[Dataset entries]
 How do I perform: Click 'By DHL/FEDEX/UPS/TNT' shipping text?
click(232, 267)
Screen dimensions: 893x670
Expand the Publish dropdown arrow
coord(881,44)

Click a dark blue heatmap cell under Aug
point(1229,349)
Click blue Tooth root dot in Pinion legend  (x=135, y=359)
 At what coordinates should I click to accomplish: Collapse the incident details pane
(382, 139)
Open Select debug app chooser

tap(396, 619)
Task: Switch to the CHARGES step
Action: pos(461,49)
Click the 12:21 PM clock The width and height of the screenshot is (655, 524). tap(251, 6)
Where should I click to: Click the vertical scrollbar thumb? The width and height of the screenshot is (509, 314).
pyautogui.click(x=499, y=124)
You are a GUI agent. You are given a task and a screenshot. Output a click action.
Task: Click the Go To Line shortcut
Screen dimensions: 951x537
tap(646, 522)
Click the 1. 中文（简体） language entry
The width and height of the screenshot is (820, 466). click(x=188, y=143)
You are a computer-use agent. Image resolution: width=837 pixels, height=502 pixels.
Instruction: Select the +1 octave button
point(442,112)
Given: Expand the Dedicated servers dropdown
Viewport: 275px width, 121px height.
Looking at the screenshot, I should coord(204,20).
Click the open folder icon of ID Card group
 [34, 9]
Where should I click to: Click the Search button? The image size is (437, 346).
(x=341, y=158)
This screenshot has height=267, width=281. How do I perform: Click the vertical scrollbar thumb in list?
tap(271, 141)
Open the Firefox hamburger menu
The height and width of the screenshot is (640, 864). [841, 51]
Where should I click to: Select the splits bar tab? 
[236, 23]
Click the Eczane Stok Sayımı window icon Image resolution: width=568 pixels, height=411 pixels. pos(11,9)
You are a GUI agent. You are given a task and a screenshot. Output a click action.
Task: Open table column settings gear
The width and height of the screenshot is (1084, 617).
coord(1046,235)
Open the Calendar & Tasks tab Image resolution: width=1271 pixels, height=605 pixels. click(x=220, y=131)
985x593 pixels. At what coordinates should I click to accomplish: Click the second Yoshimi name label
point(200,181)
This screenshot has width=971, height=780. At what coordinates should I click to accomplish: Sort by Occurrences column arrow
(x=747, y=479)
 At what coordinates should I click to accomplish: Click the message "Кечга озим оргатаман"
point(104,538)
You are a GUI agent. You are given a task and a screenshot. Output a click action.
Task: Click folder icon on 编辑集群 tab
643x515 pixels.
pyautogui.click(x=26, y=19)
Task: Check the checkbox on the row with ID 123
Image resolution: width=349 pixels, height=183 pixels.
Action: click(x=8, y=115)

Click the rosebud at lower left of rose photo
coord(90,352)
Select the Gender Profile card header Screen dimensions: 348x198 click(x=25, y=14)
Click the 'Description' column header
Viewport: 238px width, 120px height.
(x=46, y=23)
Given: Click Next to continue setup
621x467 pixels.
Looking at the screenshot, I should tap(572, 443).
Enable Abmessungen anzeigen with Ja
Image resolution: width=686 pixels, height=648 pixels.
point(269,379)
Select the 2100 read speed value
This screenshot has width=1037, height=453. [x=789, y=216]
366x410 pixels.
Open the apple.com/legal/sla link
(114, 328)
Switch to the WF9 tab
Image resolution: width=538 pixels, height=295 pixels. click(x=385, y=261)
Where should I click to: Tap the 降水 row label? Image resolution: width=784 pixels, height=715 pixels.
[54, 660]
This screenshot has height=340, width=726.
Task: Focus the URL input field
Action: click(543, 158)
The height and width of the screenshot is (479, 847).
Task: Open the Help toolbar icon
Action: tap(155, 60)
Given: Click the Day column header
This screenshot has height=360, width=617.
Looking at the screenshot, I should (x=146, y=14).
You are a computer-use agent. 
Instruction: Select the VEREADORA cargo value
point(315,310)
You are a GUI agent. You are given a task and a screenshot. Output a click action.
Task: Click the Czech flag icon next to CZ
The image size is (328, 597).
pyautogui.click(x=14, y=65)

▸ What you should do:
Using the data above, reproduce exactly the lines from the line that contains "Where should I click to: Click the Search" through the line that contains "Task: Open table column settings gear", including both.

▸ Answer to this problem:
Where should I click to: Click the Search button? The image size is (437, 346).
(x=341, y=158)
This screenshot has height=267, width=281. How do I perform: Click the vertical scrollbar thumb in list?
tap(271, 141)
Open the Firefox hamburger menu
The height and width of the screenshot is (640, 864). [841, 51]
Where should I click to: Select the splits bar tab? 
[236, 23]
Click the Eczane Stok Sayımı window icon Image resolution: width=568 pixels, height=411 pixels. pos(11,9)
You are a GUI agent. You are given a task and a screenshot. Output a click action.
Task: Open table column settings gear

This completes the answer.